As an improvement, the product full life cycle carbon management evaluation index comprises: the method comprises the steps of product research and development design, raw material purchase transportation, production and packaging, distribution and use, carbon reduction target of individual links of scrapped recovery product life cycle, management system, budget setting, technical innovation quantity, self-grinding degree, carbon reduction technology and technology fund investment, carbon reduction effect and overall efficiency benefit, and comprises product level carbon reduction, product organization level energy saving, total asset return rate, sales net benefit rate, cost benefit ratio and industry contribution.
An evaluation platform for full life cycle carbon neutralization performance of manufacturing enterprises comprises a data source, a data acquisition and management module, a data fusion scoring module and a data calculation module from bottom to top,
the data acquisition management module is used for identifying, disassembling, classifying, storing, analyzing and managing various data acquired from the data source, and disambiguating the data to construct carbon neutralization metadata and identify carbon neutralization main data;
the data fusion scoring module uses two main data of product full life cycle carbon management data and organization full life cycle carbon management data, and calculates enterprise carbon neutralization evaluation base table scoring and each classification scoring item by combining a quantitative scoring model and a carbon neutralization measuring algorithm;
the data calculation module can calculate a final scoring table of enterprise carbon neutralization performance based on the treated main data and carbon neutralization measurement algorithm in the platform and the carbon neutralization quantitative scoring model to determine the current carbon neutralization capacity of the enterprise, and is used for analyzing and predicting carbon data and providing optimization suggestions for the carbon neutralization direction of the enterprise.
As an improvement, the data sources are divided into internal data and external data.
Drawings
FIG. 1 is a schematic diagram of the scoring flow chart of the evaluation method of the full life cycle carbon neutralization performance of the manufacturing enterprise according to the invention.
FIG. 2 is a schematic diagram of the architecture of the full life cycle carbon neutralization performance evaluation platform of the manufacturing enterprise of the present invention.
Detailed Description
The present invention will be described in further detail in connection with the following.

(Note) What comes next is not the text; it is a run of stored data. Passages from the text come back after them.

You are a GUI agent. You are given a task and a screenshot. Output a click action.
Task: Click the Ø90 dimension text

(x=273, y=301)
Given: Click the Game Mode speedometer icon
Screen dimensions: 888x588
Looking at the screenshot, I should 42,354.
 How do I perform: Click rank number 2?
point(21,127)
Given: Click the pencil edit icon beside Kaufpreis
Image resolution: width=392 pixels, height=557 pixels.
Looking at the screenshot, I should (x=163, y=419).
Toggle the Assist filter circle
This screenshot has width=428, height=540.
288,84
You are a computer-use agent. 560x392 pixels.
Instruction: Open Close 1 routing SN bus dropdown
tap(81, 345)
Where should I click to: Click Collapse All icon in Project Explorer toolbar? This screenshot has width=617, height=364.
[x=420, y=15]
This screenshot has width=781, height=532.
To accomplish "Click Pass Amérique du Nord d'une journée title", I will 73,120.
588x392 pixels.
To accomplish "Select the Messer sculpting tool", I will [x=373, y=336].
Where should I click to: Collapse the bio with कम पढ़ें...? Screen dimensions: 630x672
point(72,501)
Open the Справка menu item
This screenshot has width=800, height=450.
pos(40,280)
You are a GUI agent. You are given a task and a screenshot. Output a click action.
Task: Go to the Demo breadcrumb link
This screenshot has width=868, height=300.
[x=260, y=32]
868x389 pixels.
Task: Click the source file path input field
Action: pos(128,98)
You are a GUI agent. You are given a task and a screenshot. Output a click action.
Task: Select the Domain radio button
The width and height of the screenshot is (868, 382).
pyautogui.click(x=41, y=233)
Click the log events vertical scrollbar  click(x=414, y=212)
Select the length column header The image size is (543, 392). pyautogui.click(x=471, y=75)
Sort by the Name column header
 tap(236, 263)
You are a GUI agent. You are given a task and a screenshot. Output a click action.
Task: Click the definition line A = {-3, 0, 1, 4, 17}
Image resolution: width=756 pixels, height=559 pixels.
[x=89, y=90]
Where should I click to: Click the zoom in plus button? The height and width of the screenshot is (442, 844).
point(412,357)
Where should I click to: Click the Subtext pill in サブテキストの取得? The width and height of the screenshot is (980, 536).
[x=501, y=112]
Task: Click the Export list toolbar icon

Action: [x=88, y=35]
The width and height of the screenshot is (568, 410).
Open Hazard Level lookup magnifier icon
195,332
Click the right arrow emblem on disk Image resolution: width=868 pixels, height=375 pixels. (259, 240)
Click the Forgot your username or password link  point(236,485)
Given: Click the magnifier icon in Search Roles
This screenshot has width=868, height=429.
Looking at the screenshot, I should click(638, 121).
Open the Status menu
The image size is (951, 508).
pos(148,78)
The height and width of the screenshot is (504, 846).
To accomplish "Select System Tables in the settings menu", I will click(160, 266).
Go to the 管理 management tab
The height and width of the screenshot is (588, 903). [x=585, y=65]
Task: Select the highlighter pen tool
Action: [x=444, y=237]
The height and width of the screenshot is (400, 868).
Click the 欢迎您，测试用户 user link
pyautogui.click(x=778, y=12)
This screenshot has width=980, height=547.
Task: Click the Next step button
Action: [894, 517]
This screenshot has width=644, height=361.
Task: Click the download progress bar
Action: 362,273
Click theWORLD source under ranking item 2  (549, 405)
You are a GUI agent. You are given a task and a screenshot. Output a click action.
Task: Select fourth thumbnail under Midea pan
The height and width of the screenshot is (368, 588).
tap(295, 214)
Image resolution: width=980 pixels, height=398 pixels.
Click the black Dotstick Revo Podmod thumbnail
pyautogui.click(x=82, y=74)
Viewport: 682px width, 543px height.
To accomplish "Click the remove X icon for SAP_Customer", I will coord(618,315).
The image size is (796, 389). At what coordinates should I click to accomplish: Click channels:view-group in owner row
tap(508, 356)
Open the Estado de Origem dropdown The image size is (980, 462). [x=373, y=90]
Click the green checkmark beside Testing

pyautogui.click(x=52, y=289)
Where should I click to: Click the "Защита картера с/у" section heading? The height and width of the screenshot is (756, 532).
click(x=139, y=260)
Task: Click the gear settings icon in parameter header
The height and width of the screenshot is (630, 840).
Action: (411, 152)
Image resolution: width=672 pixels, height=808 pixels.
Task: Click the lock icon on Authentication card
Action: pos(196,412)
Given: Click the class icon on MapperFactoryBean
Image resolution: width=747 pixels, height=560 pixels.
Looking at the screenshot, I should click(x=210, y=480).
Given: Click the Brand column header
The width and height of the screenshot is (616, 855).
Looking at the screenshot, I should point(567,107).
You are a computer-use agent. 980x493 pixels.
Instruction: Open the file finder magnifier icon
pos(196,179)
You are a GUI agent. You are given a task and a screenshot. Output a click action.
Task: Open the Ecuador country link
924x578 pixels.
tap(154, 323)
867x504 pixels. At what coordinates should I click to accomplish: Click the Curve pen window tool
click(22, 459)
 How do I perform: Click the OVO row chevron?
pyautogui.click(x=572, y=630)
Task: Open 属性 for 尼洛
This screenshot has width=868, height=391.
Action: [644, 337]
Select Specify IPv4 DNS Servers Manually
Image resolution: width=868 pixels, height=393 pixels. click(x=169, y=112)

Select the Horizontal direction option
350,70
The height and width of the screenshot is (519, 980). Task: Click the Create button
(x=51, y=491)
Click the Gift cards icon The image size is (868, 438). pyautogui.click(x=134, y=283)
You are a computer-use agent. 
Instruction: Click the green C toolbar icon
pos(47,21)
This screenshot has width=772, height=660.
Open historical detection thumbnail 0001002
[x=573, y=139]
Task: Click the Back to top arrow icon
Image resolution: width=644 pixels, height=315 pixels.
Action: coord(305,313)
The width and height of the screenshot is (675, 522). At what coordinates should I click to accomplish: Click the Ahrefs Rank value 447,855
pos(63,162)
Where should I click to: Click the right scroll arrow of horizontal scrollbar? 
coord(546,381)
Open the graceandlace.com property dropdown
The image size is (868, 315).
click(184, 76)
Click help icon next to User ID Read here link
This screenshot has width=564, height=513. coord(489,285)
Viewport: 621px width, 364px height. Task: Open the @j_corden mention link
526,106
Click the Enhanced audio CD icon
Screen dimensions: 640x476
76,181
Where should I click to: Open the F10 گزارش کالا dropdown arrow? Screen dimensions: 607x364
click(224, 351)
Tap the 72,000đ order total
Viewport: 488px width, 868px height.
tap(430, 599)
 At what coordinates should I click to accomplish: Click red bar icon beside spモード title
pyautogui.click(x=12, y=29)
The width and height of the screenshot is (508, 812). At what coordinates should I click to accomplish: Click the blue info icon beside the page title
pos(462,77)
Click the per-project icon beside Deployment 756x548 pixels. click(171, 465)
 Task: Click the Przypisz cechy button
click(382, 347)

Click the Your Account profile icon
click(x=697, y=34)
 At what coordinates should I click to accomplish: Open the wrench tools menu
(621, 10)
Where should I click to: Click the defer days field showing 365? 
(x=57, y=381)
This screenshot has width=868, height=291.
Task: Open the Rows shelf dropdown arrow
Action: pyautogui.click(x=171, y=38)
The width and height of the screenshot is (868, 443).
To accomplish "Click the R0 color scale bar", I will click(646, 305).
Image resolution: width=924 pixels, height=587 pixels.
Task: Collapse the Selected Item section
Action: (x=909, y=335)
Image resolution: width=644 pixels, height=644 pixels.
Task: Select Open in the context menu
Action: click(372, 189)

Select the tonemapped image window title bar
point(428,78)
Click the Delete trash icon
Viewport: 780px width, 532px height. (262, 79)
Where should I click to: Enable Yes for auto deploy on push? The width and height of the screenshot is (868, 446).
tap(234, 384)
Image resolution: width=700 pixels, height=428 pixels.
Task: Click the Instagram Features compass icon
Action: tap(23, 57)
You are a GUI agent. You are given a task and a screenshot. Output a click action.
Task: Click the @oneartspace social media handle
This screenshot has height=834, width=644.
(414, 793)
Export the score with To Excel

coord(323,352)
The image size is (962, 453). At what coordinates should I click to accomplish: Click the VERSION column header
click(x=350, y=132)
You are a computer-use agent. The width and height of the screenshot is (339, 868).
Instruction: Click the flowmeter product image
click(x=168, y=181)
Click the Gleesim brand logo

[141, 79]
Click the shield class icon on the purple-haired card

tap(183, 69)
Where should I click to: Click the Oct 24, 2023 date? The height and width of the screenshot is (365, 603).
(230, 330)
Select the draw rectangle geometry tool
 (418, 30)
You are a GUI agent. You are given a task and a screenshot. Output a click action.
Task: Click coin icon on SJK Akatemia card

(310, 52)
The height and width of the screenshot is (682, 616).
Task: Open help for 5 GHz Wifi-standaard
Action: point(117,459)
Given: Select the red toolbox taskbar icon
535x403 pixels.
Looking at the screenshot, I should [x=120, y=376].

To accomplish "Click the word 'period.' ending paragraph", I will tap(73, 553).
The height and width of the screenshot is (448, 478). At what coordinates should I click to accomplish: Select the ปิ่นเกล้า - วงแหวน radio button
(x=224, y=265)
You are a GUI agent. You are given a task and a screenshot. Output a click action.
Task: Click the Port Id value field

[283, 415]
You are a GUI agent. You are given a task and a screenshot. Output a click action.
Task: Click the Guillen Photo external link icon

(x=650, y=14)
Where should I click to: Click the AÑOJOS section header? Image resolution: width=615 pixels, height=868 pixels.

With reference to figures 1 and 2 of the drawings,
the method for evaluating the full-Life cycle carbon neutralization performance of the manufacturing enterprise integrates the ideas of the mobius loop circulation and the closed loop and the ideas of Life-cycle assessment (LCA) into an evaluation, and evaluates from top to bottom from shallow to deep from two dimensions of enterprise organization full-cycle carbon management evaluation and product full-cycle carbon management evaluation to comprehensively reflect the carbon neutralization performance of the manufacturing enterprise. In terms of the product level, the evaluation is carried out from the links of research and development design, raw material purchase and transportation, production and packaging, distribution and use, scrapping and recovery, and meanwhile, in each link, the evaluation from the goal and management to the result is considered to form a closed-loop evaluation model. And in the organization level, the closed loop evaluation model formed by enterprises in strategic, talent, management and operation, evaluation and feedback mechanism links is mainly examined.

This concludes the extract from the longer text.